3) Pendant ce temps, dans les milieux intellectuels et universitaires, le postmodernisme prit son essor. Cette idéologie combattait (et combat encore) l’idée qu’il puisse exister des droits ou des concepts universels, et soutenait que, les cultures étant essentiellement différentes, on ne pouvait leur appliquer les mêmes valeurs. Parallèlement, le mouvement du « politiquement correct » dans les universités américaines affirmait que les structures du langage étaient plus importantes que celles de l’oppression. Ce mouvement nia, lui aussi, le droit d’analyser de façon critique les opinions émises par les membres de communautés opprimées.

4) L’essor de la religion. Dans les années 80, l’ère de Reagan et Thatcher, ces deux dirigeants politiques prétendirent agir au nom de Dieu et bénéficièrent de l’appui de la droite chrétienne. Les courants fondamentalistes grandirent dans les différentes religions, souvent dans des parties du monde où les individus se sentaient abandonnés par le capitalisme séculier. Bien sûr, il existe des différences entre les religions, et, au sein de chacune d’elles, on trouve des courants plus libéraux ou conservateurs que d’autres, etc. Mais le fondamentalisme religieux a pris de l’importance, en même temps que des mouvements politiques qui voulaient imposer la religion sur la scène politique et dans les affaires publiques.

En 1989, des femmes ont donc créé le groupe Women Against Fundamentalism (WAF, Les Femmes contre le fondamentalisme) car elles voulaient dénoncer ce nouveau danger qui menaçait les droits des femmes.

Comme l’écrit WAF : « Lorsque nous parlons de fondamentalisme, nous ne visons pas les pratiques religieuses qui, pour nous, relèvent plutôt d’un choix individuel, mais nous visons des mouvements politiques modernes qui considèrent la religion comme un outil pour prendre le pouvoir, ou consolider leur domination et étendre le contrôle social (...) Le contrôle de l’esprit et du corps des femmes se trouve au centre de tous les projets fondamentalistes. » L’une des premières campagnes menées par WAF - contre le droit d’une école publique non religieuse de changer de statut, d’être subventionnée par l’État (conformément à une loi votée par les conservateurs) et de devenir une école sikh - se termina par un succès parce qu’elle mobilisa des jeunes filles sikhs qui avaient parfaitement compris que l’adoption d’un nouveau statut religieux par leur école limiterait leurs libertés individuelles et leurs choix en matière d’éducation. Ces jeunes filles, tout comme WAF, furent bien sûr condamnées comme « racistes » par certains dirigeants de la communauté sikh.

■ ■ ■ ■ ■ ■ ■

D'après l'extrait sur le fondamentalisme, pourquoi l'une des premières campagnes de WAF, menée contre la transformation d'une école publique non religieuse en école sikh, s'est-elle terminée par un succès ?

Entrées de données enregistrées
■ ■ ■ ■ ■ ■ ■

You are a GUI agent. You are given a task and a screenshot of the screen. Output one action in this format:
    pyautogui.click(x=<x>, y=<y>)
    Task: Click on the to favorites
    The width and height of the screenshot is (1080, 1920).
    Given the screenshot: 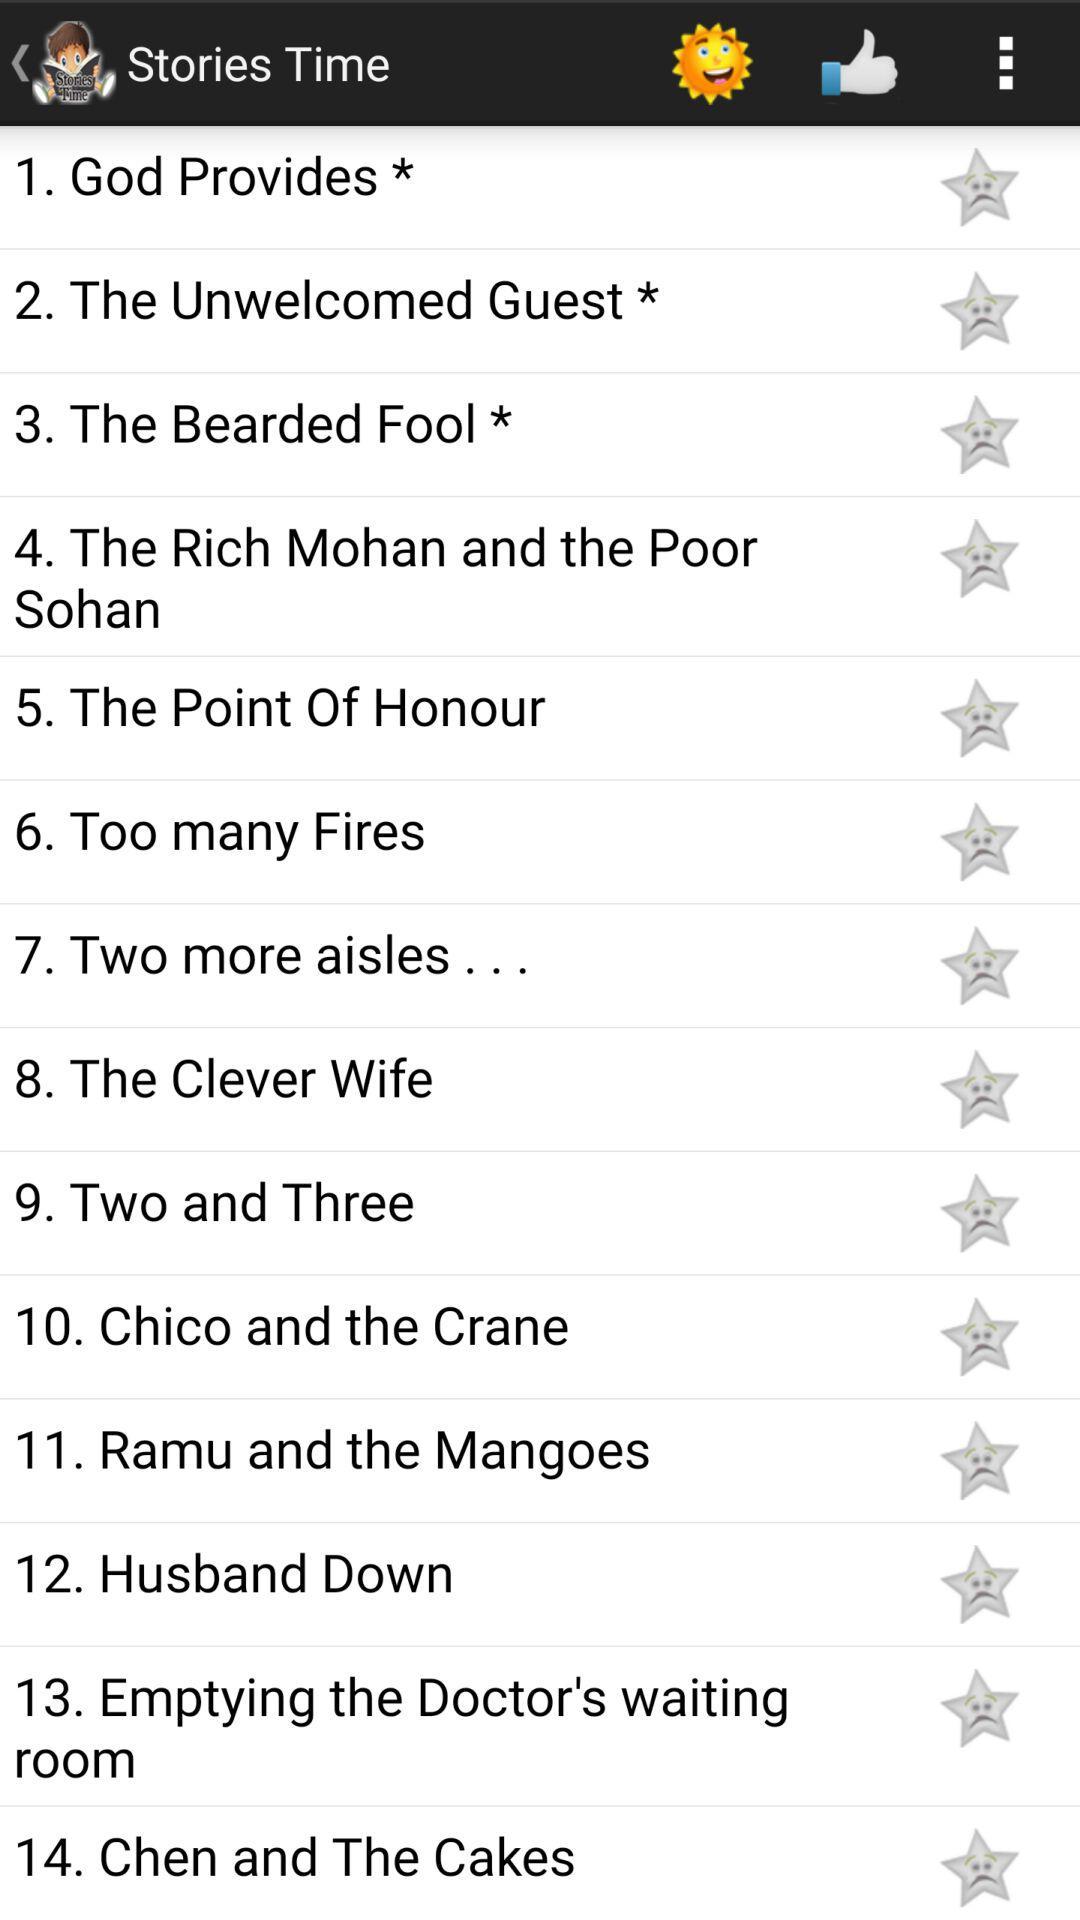 What is the action you would take?
    pyautogui.click(x=978, y=1212)
     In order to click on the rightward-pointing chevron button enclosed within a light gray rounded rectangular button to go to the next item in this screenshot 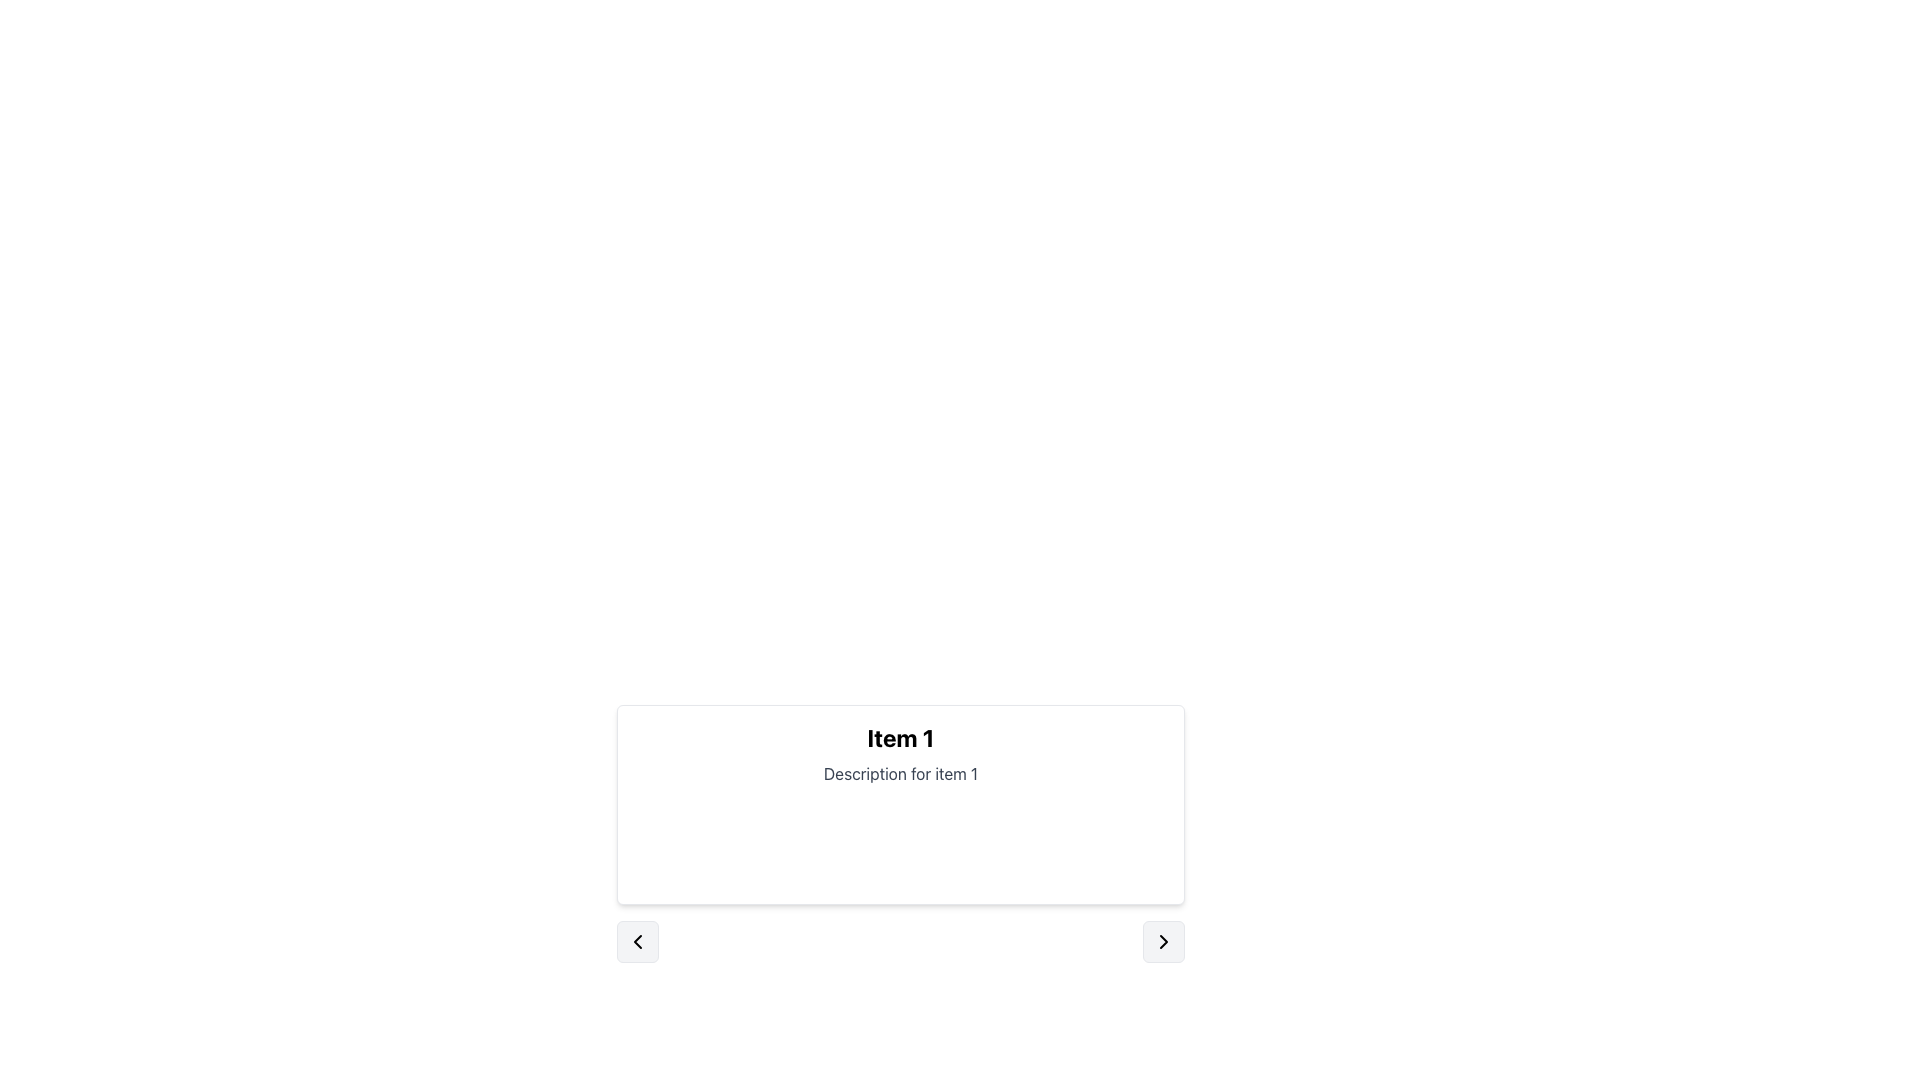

■ ■ ■ ■ ■ ■ ■

- _CORRIGÉ PROPOSÉ_
Elle a réussi parce qu'elle a mobilisé des jeunes filles sikhs qui avaient compris que l'adoption d'un nouveau statut religieux par leur école limiterait leurs libertés individuelles et leurs choix en matière d'éducation.